The install forms currently do not have autofocus set on the first form control.

Steps to reproduce:

  1. Open install prompt
  2. Press "up" or "down" keys. If focus were on the language select form, the select menu would open and a different option would be selected. As it is, nothing happens.

Screenshots (first form control doesn't have focus):




Proposed resolution

Add autofocus to the first elements on each form.

The two most relevant issues are #2096347: Add "autofocus" attribute to the module search and #1932958: Cursor shouldn't be moved to module search field, which suggest a general tendency against using autofocus. The primary concern is that users will miss help text located prior to the form control autofocuses. However, on these screens, there is no help text before the first control element. So, these concerns are moot. (@mgifford quotes from Jared about that concern.)

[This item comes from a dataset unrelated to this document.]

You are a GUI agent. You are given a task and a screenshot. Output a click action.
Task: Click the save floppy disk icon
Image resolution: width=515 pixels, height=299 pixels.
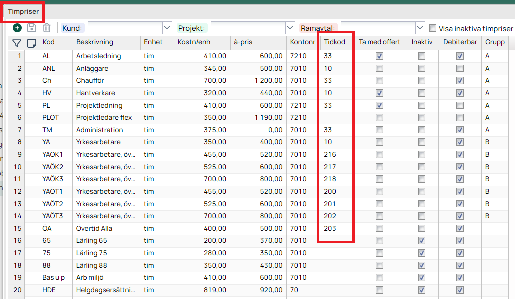(x=32, y=28)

In #2096347: Add "autofocus" attribute to the module search, @mgifford notes that Drupal uses autofocus on /user and /user/password, but not /user/register or /search/node, and has observed that there is no clear Drupal policy on using autofocus. @Falcon03 has expressed a preference against autofocus in general. The install forms are at least as non-controversial as /user and /user/password.

User interface changes

The first form control will have keyboard focus on page load.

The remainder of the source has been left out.